--- Work task ---
Having located the line with "Given: Select Sleeve value 62 under 4XL", repeat it and all remaining lines of the records exactly. Pictures do not belong in the answer.

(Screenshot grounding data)
-.-.-

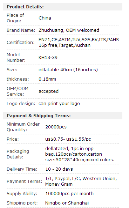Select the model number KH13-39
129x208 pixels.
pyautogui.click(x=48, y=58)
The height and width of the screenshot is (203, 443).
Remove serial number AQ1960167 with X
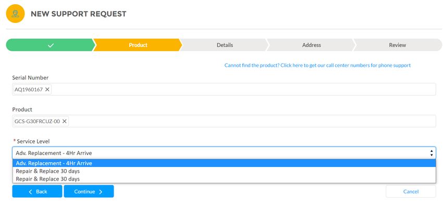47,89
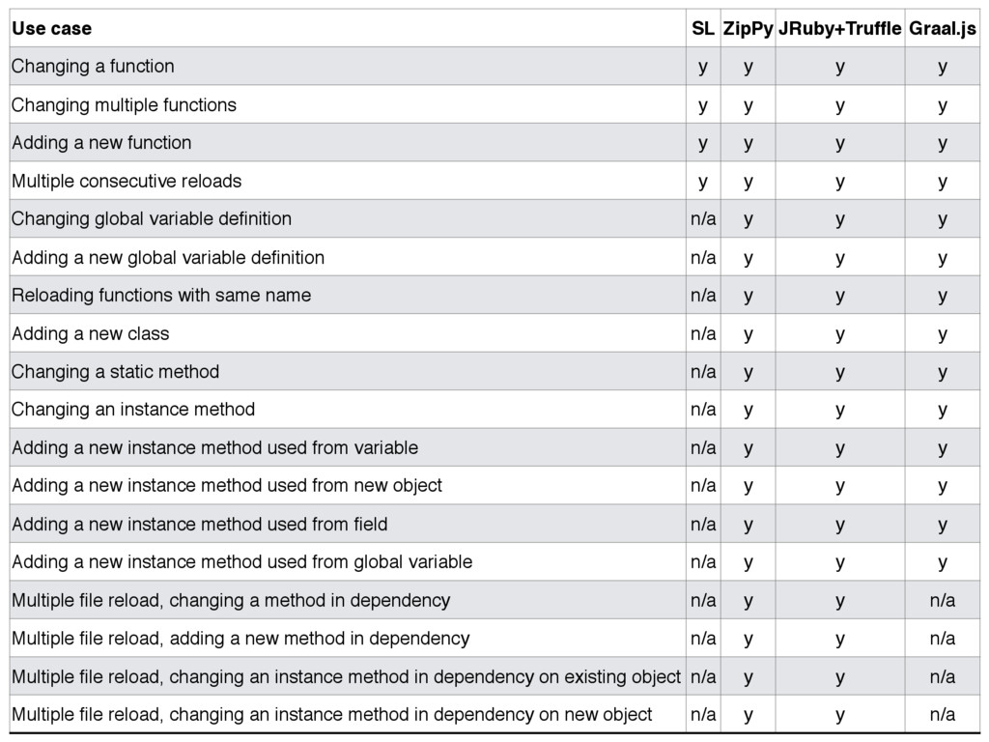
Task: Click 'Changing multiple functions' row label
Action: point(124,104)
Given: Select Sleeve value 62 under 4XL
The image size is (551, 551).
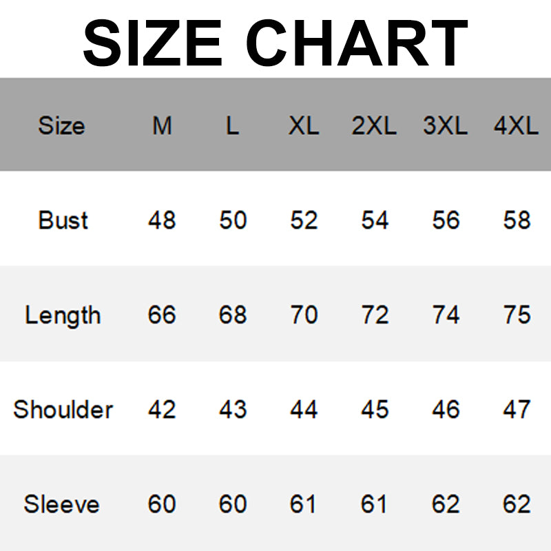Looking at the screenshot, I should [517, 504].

-.-.-

--- Exercise output ---
Given: Select Sleeve value 62 under 4XL
The image size is (551, 551).
Looking at the screenshot, I should [517, 504].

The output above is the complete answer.